So from '73 to '78 or something I was on the Schools' Commission. Took me around Australia. I learned about bureaucracies, I learned about different governments, I learned about negotiating, I learned about guys who assumed they knew everything even if they didn't. I learned about being the one out of, or two - out of ten or twelve - women on the Committee, and managed that. I learned about how you manage to balance work and family - well I'm still learning about that.
 
Q2 Do you think that your involvement in community politics strongly influenced your style or approach in the Parliament?
 
There's no doubt about that. Just one example: I suppose the reason I moved from community politics to Parliamentary politics was - partly because the Labor Party asked me, because I was a member of the Party but not an active branch committee member - but also because I was sitting one day in a meeting lobbying Malcolm Fraser [Prime Minister of Australia from 1975 to 1983] for more money for State Schools and he was showing such an obtuse lack of understanding, I thought to myself as I walked out of the meeting, 'I am sick to death of telling these guys how to do it. Why don't I get in there and do it myself.' So that was way back in about '79 I think - at the same time that coincided with the Labor Party here in Victoria looking for women, community-based women, to broaden their interest, their base, rather than to be seen as union men and lawyers. So that was the change-over.
 
Q3 Did you find the Labor Party accommodating and inviting in terms of bringing women on board, or did you find that caused difficulties for you within the Party?
 
I don't think any power structure is accommodating in terms of bringing women on board if that's not the norm. There were some people who were fantastic, but I think all of us who arrived in the Parliament, and quite a few of us in '82, into the Labor Party - and a few were already there, but very few, Labor and Liberal - all of us found that we had to understand and change the power structures to have any sense of partnership at all; and change the language for that matter.
 
Q4 Do you think there have been any significant improvements in terms of those early days compared to now?
 
Oh, huge, absolutely huge. One of my current roles is to be co-convenor of Emily's List. Now in 1994 when I left Parliament, I looked around, literally as I walked out, and thought 'My goodness, there are fewer women here, now, than when I came in '82. That's not good enough. I've got to the top.' And partly because most of our women were in marginal seats and were defeated in the '92 election, the numbers of women had been decimated. And there weren't too many Liberal either, although there were a few more because they'd won some marginal seats. So I realised that we really need to change the rules of the Party, and that's when we worked very hard to get the Affirmative Action rule in for the Labor Party, at the Hobart Conference '94.
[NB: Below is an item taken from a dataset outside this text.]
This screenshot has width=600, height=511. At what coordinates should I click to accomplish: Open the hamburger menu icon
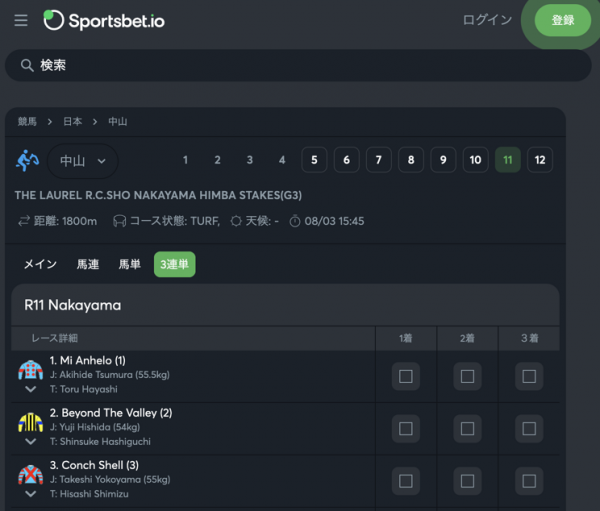pyautogui.click(x=21, y=20)
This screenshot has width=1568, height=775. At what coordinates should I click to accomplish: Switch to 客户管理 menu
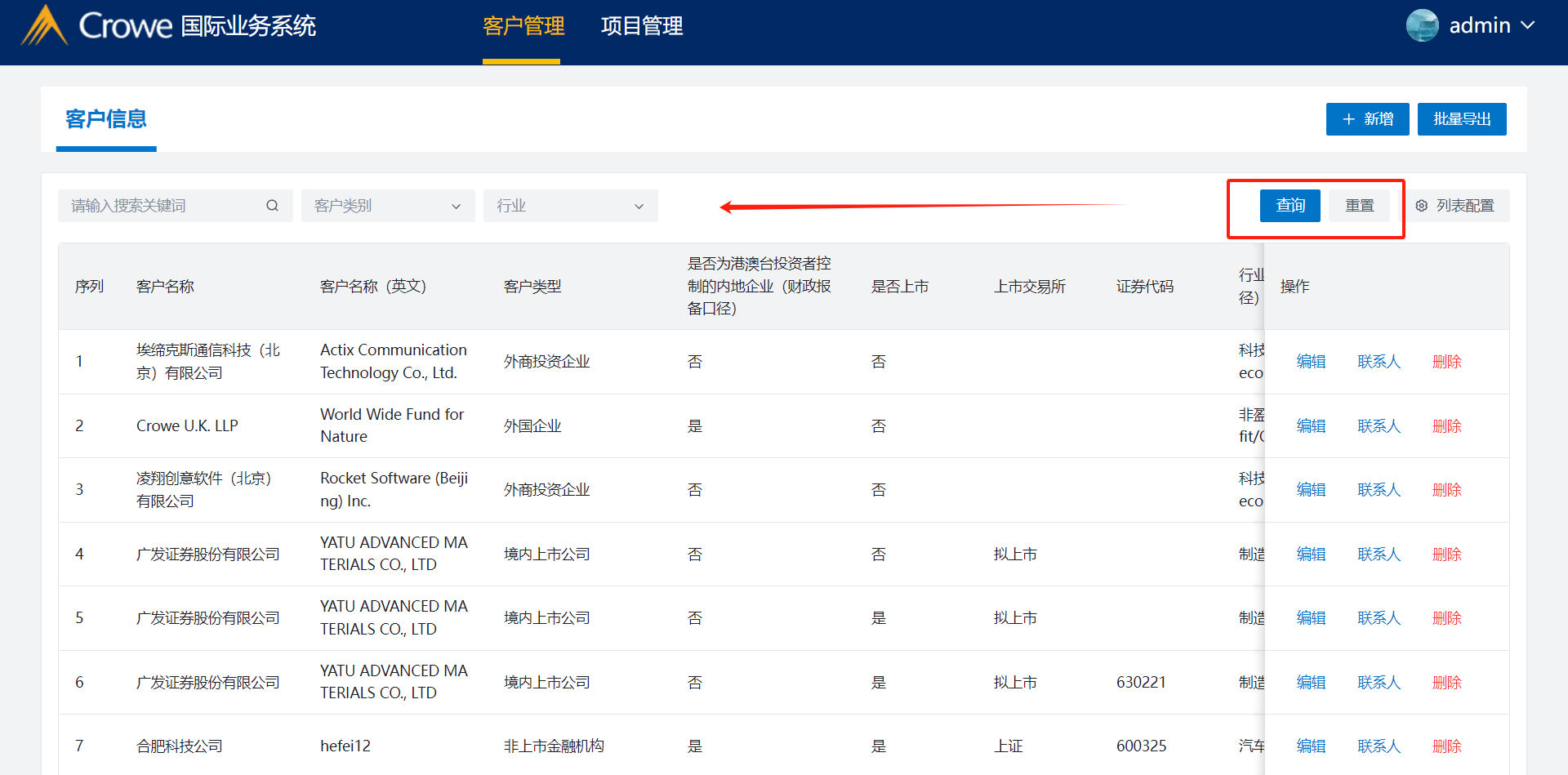(x=523, y=26)
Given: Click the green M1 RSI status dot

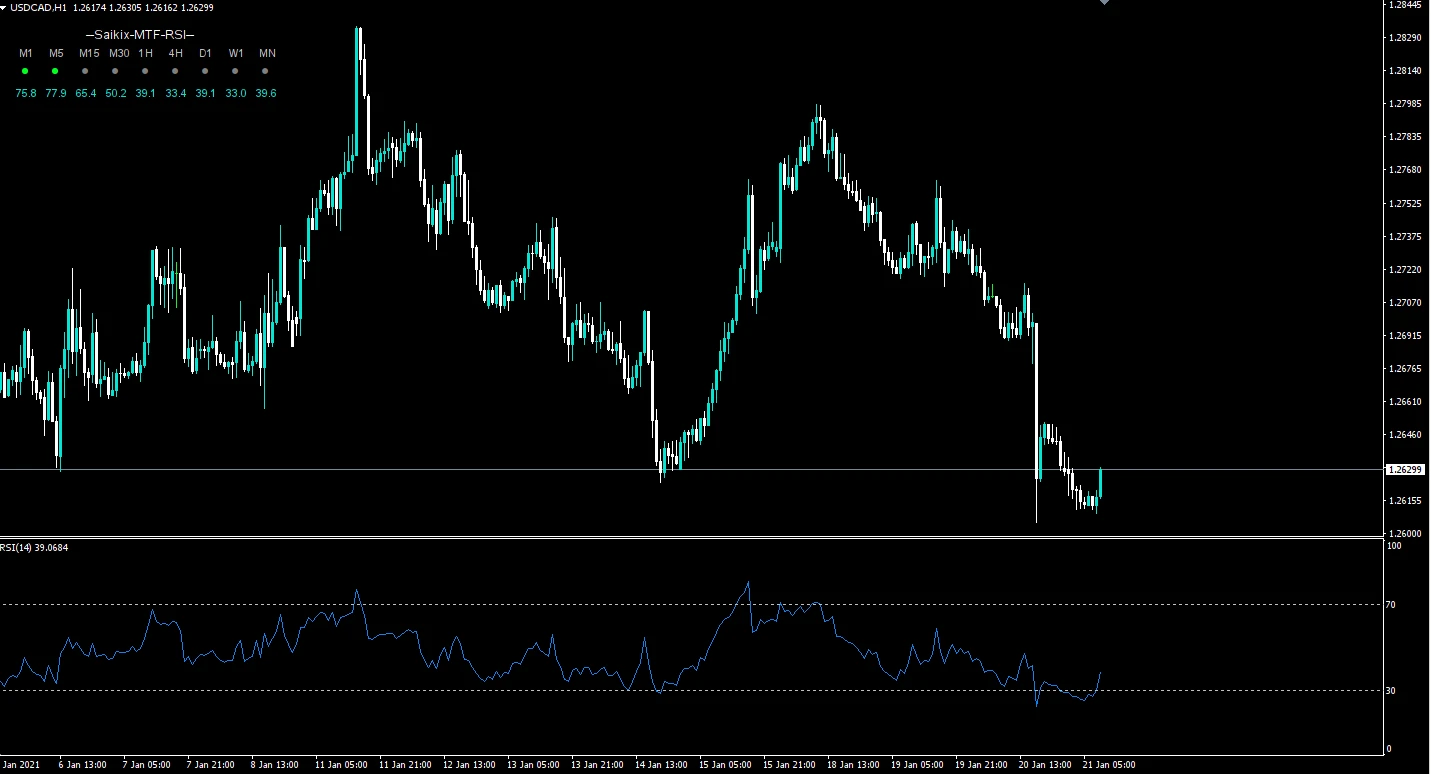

And then we sat back and waited for this to happen, and it didn't: the '96 pre-selections were worse than ever. And so we thought, 'Well, that's not enough: you have to change the culture as well as the laws, rules.' And so we set up Emily's List to be the network that would change the culture - or help change the culture - from the outside. It's not owned by the Labor Party. So that we operated on the Party and within the Party to show women how the power structure was organised, and how they could influence it, benefit from it, and contribute to it. And then of course when I finally left the Parliament, so many young women asked Moira Rayner [former Victorian Commissioner for Equal Opportunity] and myself to write down our experiences and answer their questions, that we wrote 'The Women's Power Handbook', which I am pleased to say, and amazed to say, has finished up a best-seller in Australian non-fiction terms.
 
Q5 In terms of your experience as Premier of the State, did you find that the media treated you very differently from the way you would have expected a male Premier to be treated?
 
Well they actually treated me differently from when I was a Minister, that was the amazing thing. Once I got what they saw as real power, and there was this danger that a community-based politician might turn the feeling of the community against Labor, around; while the Age and the ABC were always very fair, the Herald Sun decided to depict me as this frumpy constantly-harassed housewife in polka dots. And that really affected me: for about six months I took that personally, which of course you shouldn't do. And then I thought 'No, this is not good enough. I'll turn this back on them', and so we made polka dots a bit of a badge of courage, really. And having asked the cartoonist why he did it to me, he basically said, "Oh, well, I know how to draw John Cain [former Labor Premier of Victoria] and I know how to draw Bob Hawke [former Labor Prime Minister of Australia] and Henry Bolte [former Liberal Premier of Victoria], but I don't know how to draw a woman in power." And so I said to him, "Well, do you think you could learn," but of course he never did, because his editor wouldn't let him, because this is the way that they wanted to see me depicted.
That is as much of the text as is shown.